:: Stated exercise 1 ::
According to the Tikka T3 magazine thread, what tools were used to cut the back out of the magazine?
:: Stated exercise 2 ::
Copy out the records verbatim, everything from the line containing "Viewport: 2188px width, 1680px height." down to the line containing "This screenshot has width=540, height=1200.", including both of those lines.

# Firearms and Shooting > Projects and Home Builds >  Tikka T3 Magazine Mod

## Beetroot

Anyone with a Tikka who has tried to seat long bullets in their reloads, will have come across the problem that the magazine length is way too short in Tikka mags.
If you shoot a medium sized round it's easy to just buy a mag length bigger and you will have ample room, but if you shoot 223 etc then the feed lips on the mag are too wide, so it's a no go.

There are other modifications for the 223 magazines online, but I didn't like them too much, mostly because they looked ugly with screws in the sides of the magazine and they also don't fix the other problem on the Tikka that single round feeding doesn't really work in the factory magazines.

Recently I was bored at home and was looking into 3d printing stuff and decided I'd try to design a new longer follower that could be 3d printed, that would allow longer bullets and also allow easy single loading of rounds into the rifle. Because the new follower is longer, the back of the magazine needed to be cut out and  a spacer put in there. Hopefully the pictures are in the correct order and show the new follower against the normal one, the spacer that is put in the magazine and then the magazine finally assembled.




The design work was pretty easy, and I found a website online that links you too people that own 3d printers, so had a guy in Auckland print my designs for me.
The hardest part of the project was cutting the back out of the magazine, but with a dremel, chisels and files, it wasn't too bad. The new spacer I designed is quite a tight fit so I'm not sure I'll even bother gluing in in place like originally planed. With the back cut out and the new spacer and follower installed, just need to test it out and do any final trimming of material if the follower hangs up on anything. 

I haven't tested the magazine by shooting the rifle yet, but testing on the couch suggests that the mod works great, the rounds feed well and single loading of rounds into the chamber works too. I have since receiving the 3d prints, re-designed the follower and made a few modifications, and found a different type of 3d printing that will offer a more accurate print and hopefully a nicer finish on the follower.

----------


## bully

The ones on trade me for about $30 including frieght work well too.

----------


## MDub

> The ones on trade me for about $30 including frieght work well too.


Can you link these? I can't find them.

----------


## bully

I'm on a phone.  Search tikka parts or follower. There always there.

:: Supplied records ::
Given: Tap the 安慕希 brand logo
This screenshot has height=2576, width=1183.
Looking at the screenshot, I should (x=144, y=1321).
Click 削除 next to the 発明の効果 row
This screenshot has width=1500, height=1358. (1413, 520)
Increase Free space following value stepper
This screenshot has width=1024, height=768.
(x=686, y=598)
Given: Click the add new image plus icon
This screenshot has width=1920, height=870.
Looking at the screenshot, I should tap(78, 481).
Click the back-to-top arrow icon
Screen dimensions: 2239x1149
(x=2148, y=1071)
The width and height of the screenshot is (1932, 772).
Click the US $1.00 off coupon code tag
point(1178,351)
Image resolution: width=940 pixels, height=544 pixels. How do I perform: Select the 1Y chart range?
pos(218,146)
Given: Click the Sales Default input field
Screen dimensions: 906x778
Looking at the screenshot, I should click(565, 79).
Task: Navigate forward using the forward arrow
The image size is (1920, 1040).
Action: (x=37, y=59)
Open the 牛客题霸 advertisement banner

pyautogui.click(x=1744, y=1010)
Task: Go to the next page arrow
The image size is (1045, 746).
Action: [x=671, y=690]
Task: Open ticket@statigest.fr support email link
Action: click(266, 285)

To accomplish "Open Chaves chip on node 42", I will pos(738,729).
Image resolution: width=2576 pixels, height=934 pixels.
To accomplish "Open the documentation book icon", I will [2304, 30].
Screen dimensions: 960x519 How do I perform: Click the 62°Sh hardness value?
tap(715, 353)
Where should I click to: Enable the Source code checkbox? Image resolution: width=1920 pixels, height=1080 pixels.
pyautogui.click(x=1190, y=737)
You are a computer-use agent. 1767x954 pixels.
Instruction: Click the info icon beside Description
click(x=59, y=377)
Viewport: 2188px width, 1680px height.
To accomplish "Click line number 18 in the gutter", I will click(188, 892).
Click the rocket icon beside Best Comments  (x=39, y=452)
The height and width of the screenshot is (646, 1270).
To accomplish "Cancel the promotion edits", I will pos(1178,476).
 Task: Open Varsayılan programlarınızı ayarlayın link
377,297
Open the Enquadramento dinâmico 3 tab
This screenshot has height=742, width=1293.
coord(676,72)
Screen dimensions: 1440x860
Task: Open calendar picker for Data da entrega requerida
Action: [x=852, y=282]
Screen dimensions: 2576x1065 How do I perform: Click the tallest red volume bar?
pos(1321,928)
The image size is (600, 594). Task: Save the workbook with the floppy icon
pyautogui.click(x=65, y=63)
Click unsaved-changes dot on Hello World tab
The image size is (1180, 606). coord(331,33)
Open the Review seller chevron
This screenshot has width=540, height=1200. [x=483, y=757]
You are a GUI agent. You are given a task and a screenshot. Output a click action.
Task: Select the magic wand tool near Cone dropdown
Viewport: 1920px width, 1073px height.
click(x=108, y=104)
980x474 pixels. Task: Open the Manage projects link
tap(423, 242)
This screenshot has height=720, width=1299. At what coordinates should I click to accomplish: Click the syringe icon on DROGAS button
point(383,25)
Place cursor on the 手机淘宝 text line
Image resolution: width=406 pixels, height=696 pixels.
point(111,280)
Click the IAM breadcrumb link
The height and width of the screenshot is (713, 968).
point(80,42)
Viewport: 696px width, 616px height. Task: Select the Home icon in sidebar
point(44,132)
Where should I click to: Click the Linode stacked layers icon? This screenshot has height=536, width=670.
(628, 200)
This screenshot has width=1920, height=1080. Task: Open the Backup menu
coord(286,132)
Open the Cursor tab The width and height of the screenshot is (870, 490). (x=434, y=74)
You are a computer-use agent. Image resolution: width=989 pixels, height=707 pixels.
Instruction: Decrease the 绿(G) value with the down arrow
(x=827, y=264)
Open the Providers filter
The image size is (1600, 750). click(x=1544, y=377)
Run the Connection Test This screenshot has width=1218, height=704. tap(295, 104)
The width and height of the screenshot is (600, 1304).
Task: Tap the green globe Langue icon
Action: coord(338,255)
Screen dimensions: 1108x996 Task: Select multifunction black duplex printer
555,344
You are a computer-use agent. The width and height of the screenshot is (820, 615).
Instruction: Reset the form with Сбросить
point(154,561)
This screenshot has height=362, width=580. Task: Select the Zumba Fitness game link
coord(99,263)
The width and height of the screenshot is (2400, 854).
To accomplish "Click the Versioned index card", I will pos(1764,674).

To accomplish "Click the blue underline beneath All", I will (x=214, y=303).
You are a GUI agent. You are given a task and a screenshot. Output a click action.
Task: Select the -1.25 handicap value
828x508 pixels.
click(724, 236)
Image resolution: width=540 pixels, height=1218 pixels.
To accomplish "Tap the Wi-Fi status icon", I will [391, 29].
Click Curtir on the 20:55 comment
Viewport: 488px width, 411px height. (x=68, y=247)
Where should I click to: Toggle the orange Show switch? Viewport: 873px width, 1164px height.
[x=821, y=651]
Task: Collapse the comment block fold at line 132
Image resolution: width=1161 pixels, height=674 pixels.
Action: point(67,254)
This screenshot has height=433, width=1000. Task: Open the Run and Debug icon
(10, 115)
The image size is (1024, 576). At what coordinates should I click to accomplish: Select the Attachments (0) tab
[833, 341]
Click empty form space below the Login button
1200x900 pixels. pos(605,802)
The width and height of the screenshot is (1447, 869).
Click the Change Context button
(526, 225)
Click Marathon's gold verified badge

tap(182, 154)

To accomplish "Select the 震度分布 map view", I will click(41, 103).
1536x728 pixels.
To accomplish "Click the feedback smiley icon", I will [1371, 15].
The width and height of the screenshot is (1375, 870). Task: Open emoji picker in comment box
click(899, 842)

:: Correct result 1 ::
A dremel, chisels and files.

:: Correct result 2 ::
Viewport: 2188px width, 1680px height.
To accomplish "Click line number 18 in the gutter", I will click(188, 892).
Click the rocket icon beside Best Comments  (x=39, y=452)
The height and width of the screenshot is (646, 1270).
To accomplish "Cancel the promotion edits", I will pos(1178,476).
 Task: Open Varsayılan programlarınızı ayarlayın link
377,297
Open the Enquadramento dinâmico 3 tab
This screenshot has height=742, width=1293.
coord(676,72)
Screen dimensions: 1440x860
Task: Open calendar picker for Data da entrega requerida
Action: [x=852, y=282]
Screen dimensions: 2576x1065 How do I perform: Click the tallest red volume bar?
pos(1321,928)
The image size is (600, 594). Task: Save the workbook with the floppy icon
pyautogui.click(x=65, y=63)
Click unsaved-changes dot on Hello World tab
The image size is (1180, 606). coord(331,33)
Open the Review seller chevron
This screenshot has width=540, height=1200. [x=483, y=757]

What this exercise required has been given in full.